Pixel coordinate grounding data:

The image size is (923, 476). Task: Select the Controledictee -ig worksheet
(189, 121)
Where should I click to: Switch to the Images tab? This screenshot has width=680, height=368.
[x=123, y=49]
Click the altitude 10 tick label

==

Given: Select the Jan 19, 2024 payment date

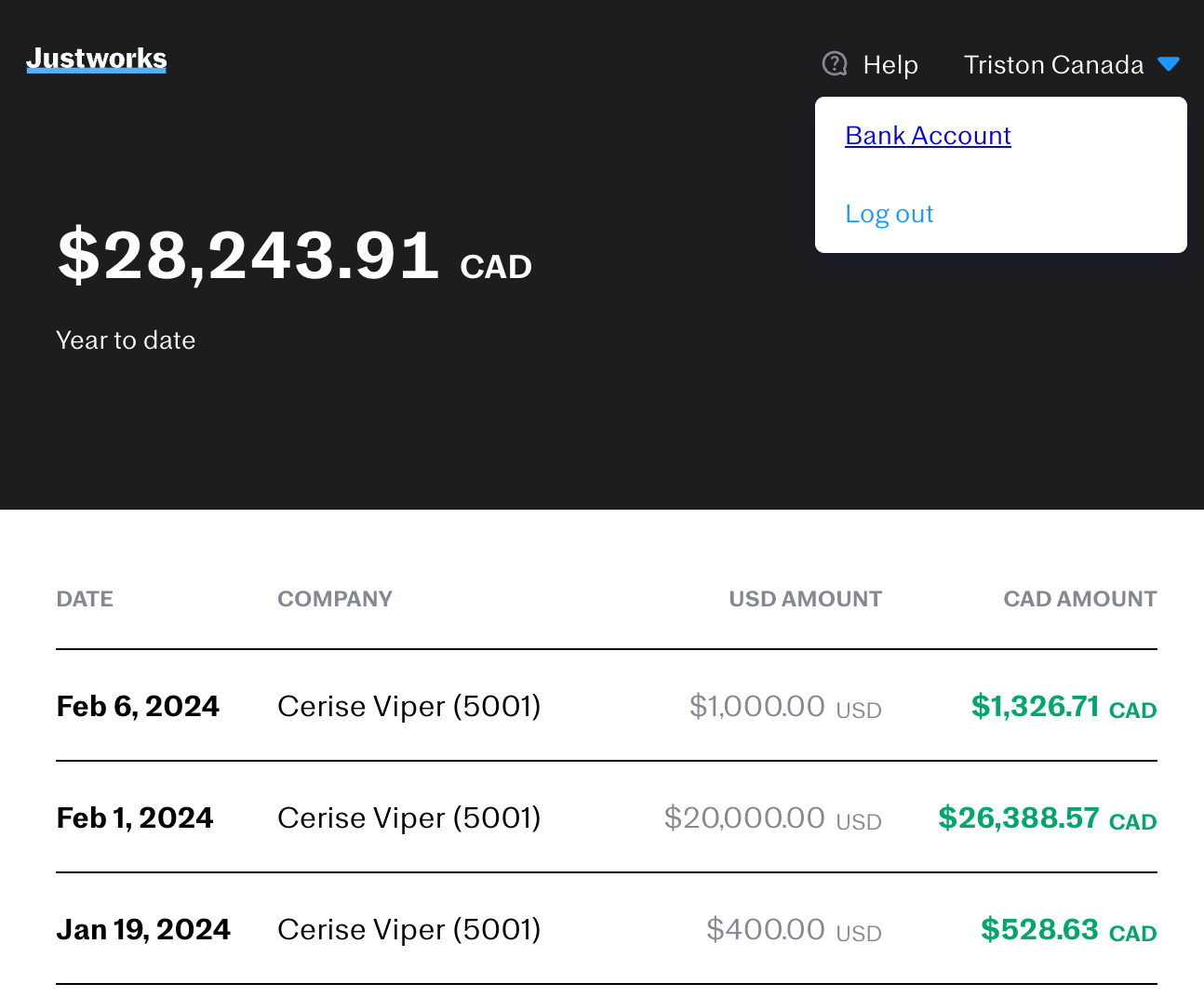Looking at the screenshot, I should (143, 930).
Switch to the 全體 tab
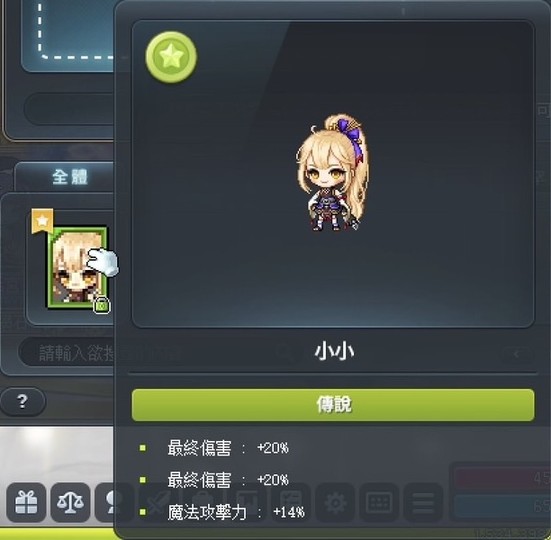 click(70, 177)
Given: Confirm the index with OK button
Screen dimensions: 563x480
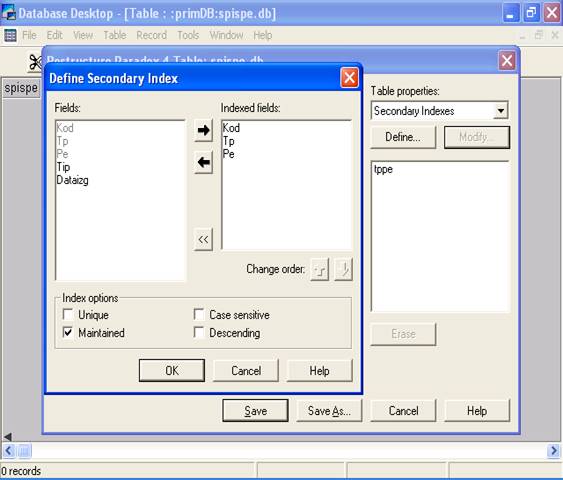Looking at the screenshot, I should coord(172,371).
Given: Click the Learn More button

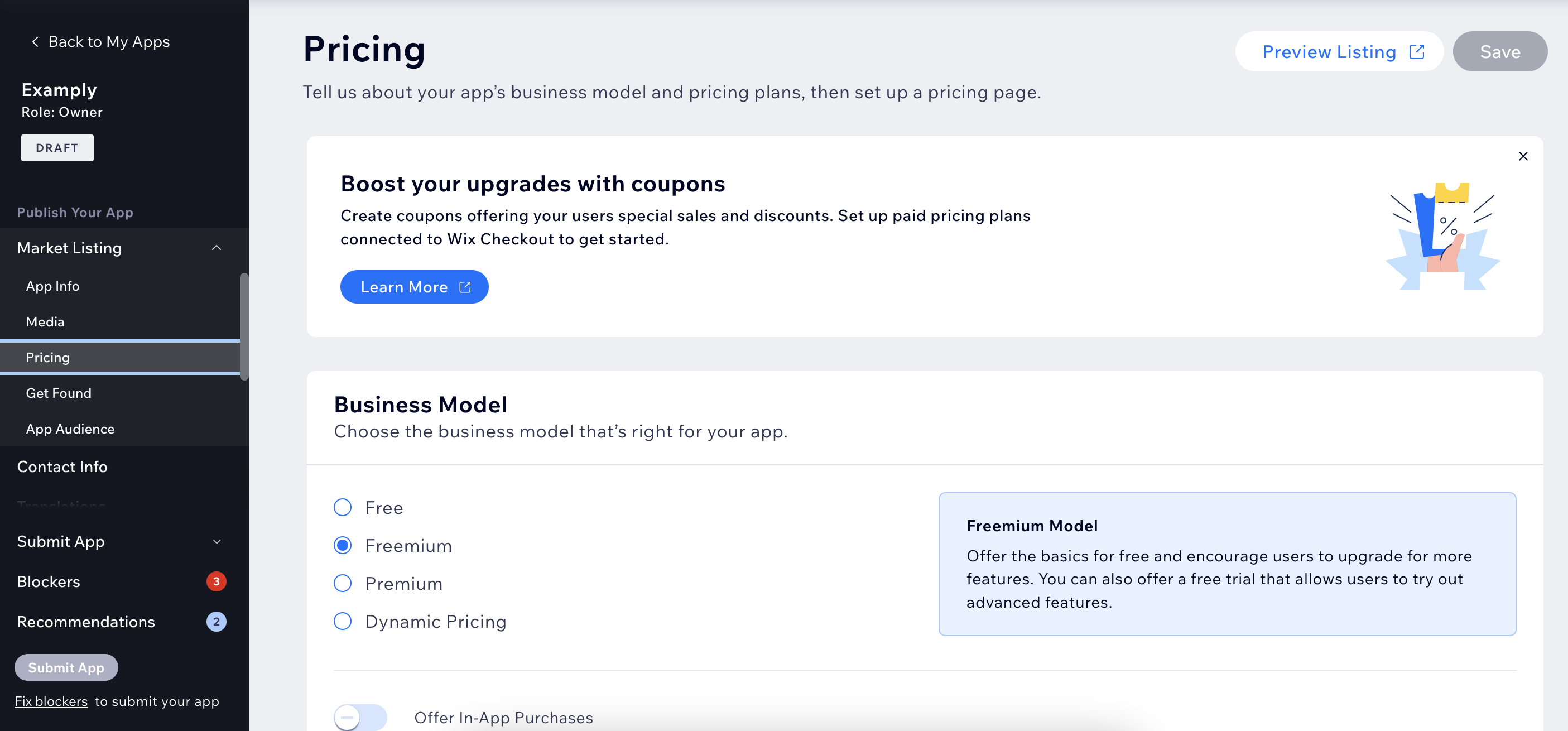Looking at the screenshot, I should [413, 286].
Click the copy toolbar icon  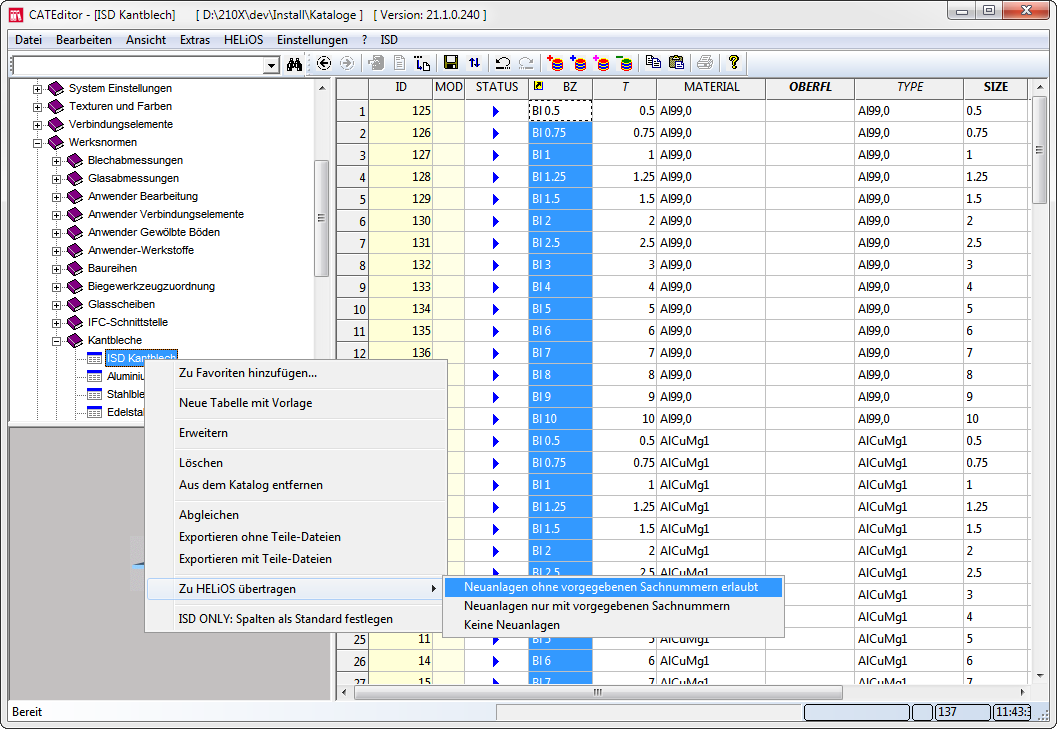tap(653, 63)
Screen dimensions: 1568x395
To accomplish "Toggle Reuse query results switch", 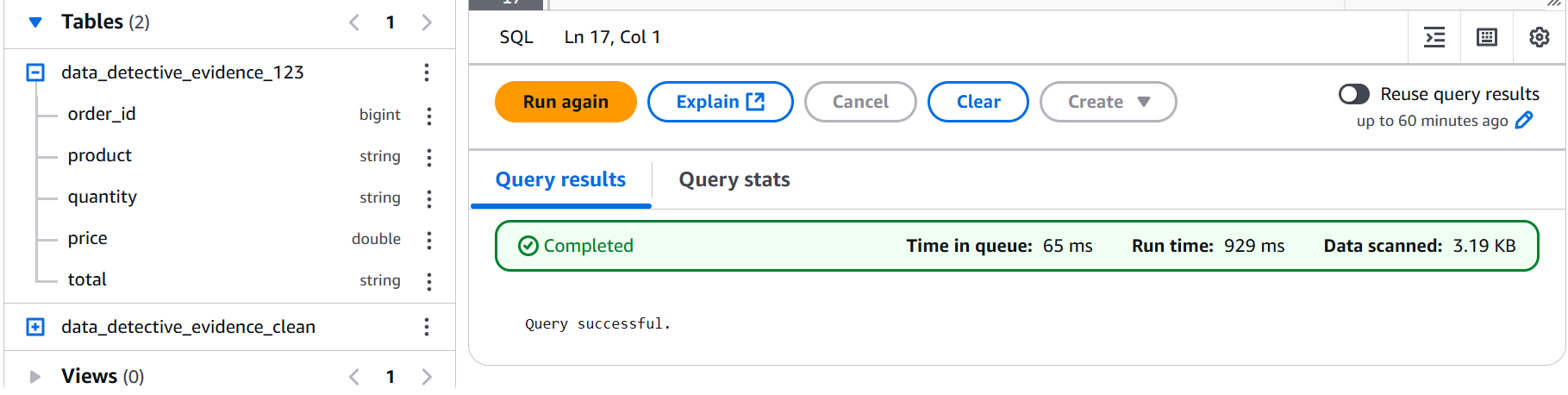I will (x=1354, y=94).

--

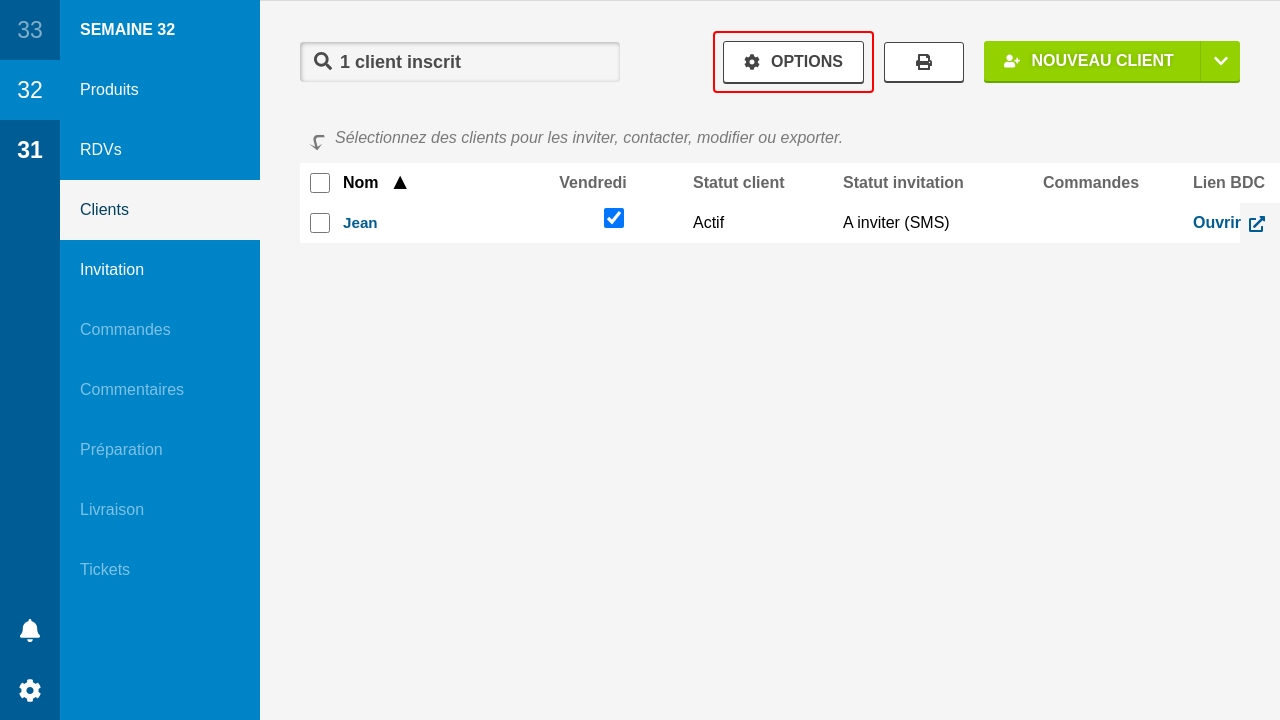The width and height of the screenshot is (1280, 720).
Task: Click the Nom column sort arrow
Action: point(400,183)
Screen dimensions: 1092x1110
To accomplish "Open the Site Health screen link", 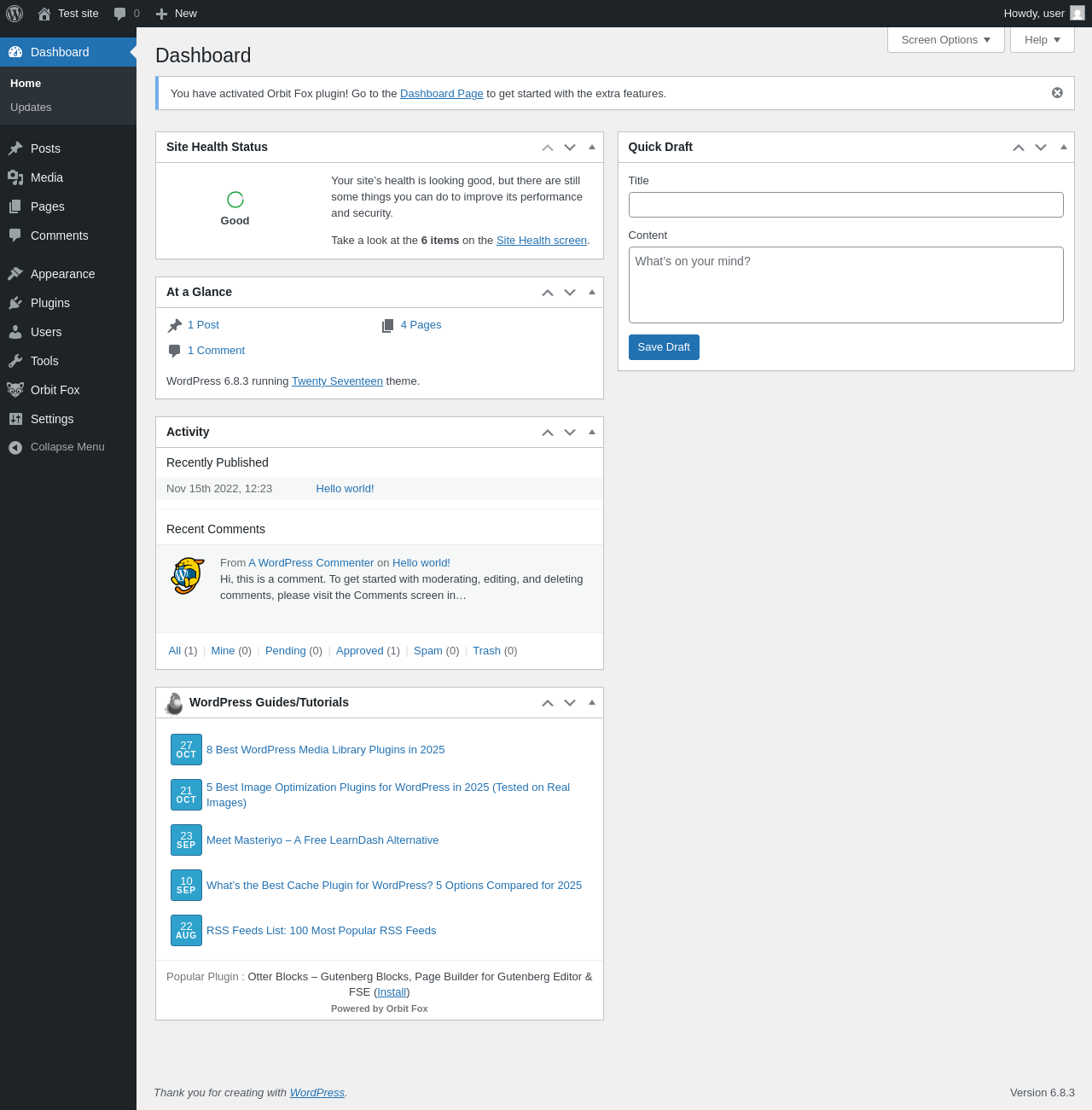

EXERCISE PROMPT:
Looking at the data above, return every line from the one with "The image size" down to the one with "Click the altitude 10 tick label", exactly and inclusively.

COMPLETED EXERCISE:
The image size is (923, 476). Task: Select the Controledictee -ig worksheet
(189, 121)
Where should I click to: Switch to the Images tab? This screenshot has width=680, height=368.
[x=123, y=49]
Click the altitude 10 tick label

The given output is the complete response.